A supersolid is a spatially ordered material with superfluid properties. Superfluidity is a special quantum state of matter in which a substance flows with zero viscosity.

Liquid helium-4 was discovered by Pyotr Kapitza, John F. Allen, and Don Misener to exhibit property of superfluidity when it is cooled below a characteristic transition temperature called the lambda point. The superfluid motion of pairs of electrons (Cooper pairs) within a cooled metallic lattice is also the mechanism behind superconductivity. However, before the recent observation of superfluid-like behavior in solid helium-4, superfluidity was considered to be a property exclusive to the fluid state, e.g. superconducting electron and neutron fluids, gases with Bose–Einstein condensates, or unconventional liquids such as helium-4 or helium-3 at sufficiently low temperature.

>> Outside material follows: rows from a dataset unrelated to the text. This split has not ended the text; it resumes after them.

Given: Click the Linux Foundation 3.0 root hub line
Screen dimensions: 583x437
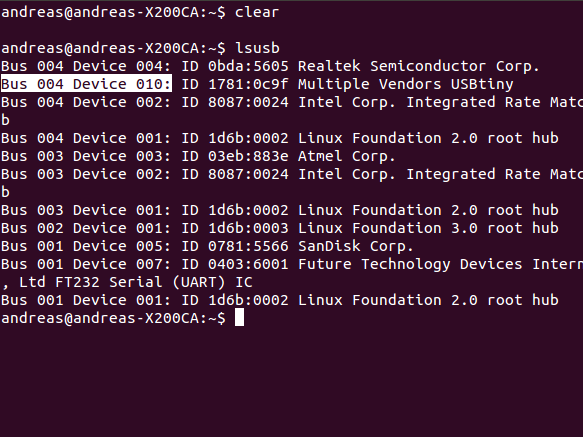Looking at the screenshot, I should click(280, 228).
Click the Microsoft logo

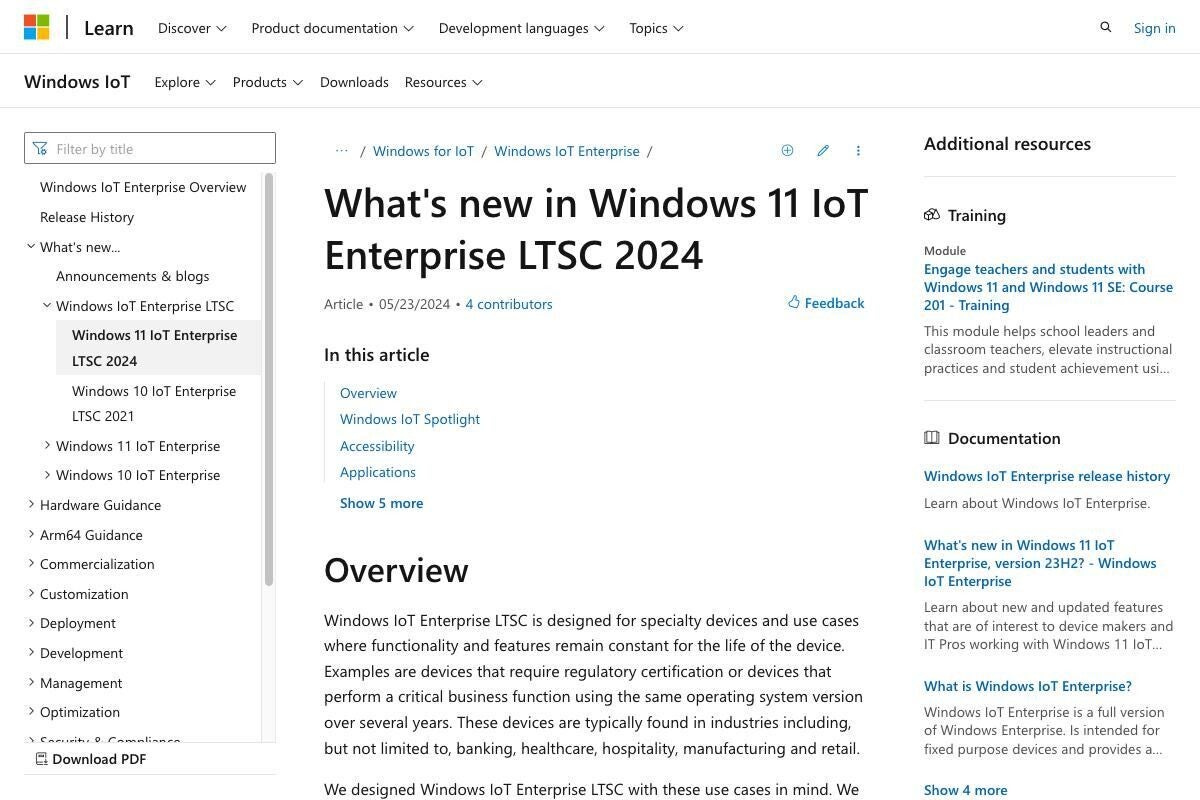pyautogui.click(x=37, y=27)
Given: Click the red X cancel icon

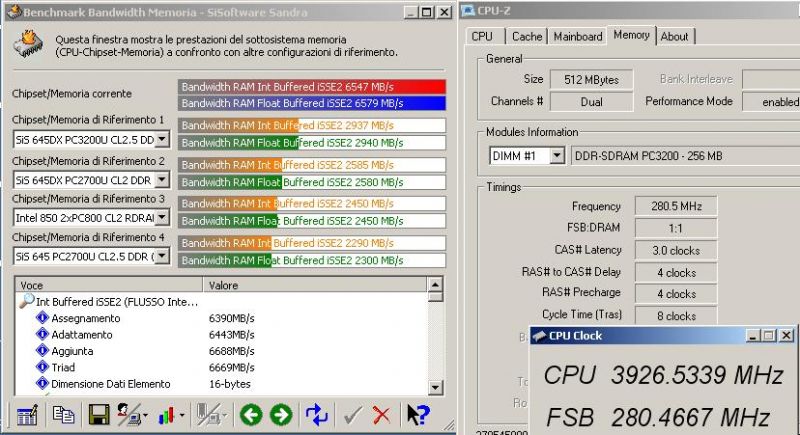Looking at the screenshot, I should pyautogui.click(x=381, y=415).

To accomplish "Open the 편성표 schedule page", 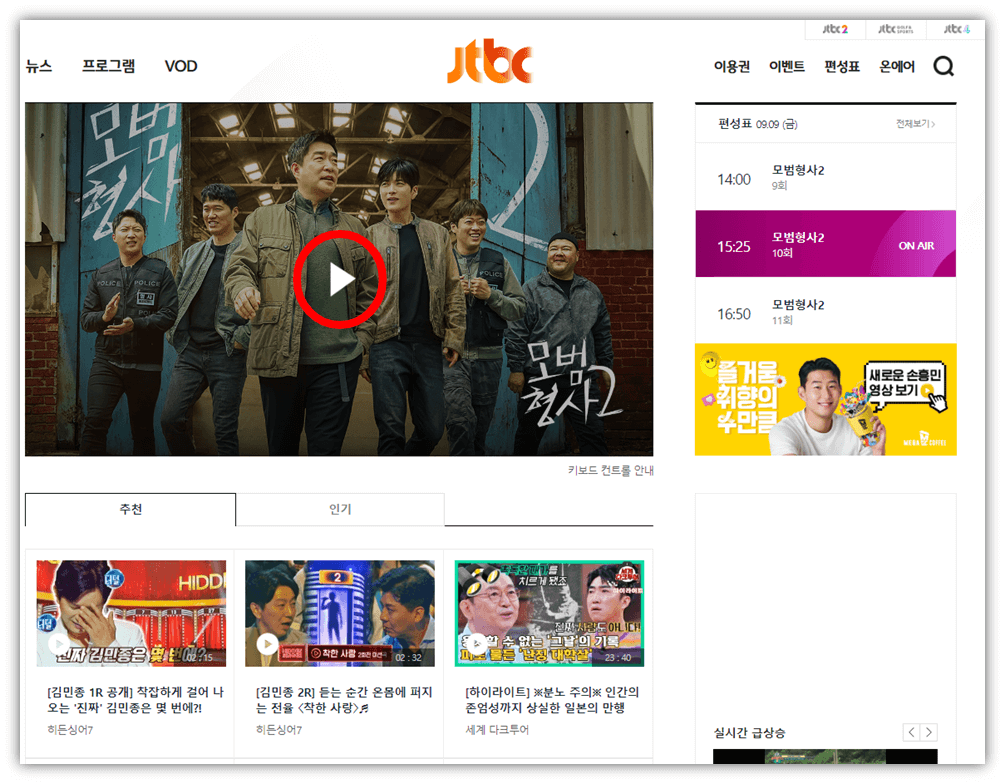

Superfluidity in helium arises from the normal liquid by a second-order phase transition ("lambda transition"). In a dilute gas of Bose particles it comes about by a phase transition that belongs to the universality class of the spherical model. In thin liquid helium films, it arises from the normal liquid by a Kosterlitz-Thouless transition. In the case of helium-4, it has been conjectured since 1970 that it might be possible to create a supersolid.

In most theories of this state, it is supposed that vacancies, empty sites normally occupied by particles in an ideal crystal, exist even at absolute zero. These vacancies are caused by zero-point energy, which also causes them to move from site to site as waves. Because vacancies are bosons, if such clouds of vacancies can exist at very low temperature, then a Bose–Einstein condensation of vacancies could occur at temperatures less than a few tenths of a kelvin. A coherent flow of vacancies is equivalent to a "superflow" (frictionless flow) of particles in the opposite direction. Despite the presence of the gas of vacancies, the ordered structure of a crystal is maintained, although with less than one particle on each lattice site on average.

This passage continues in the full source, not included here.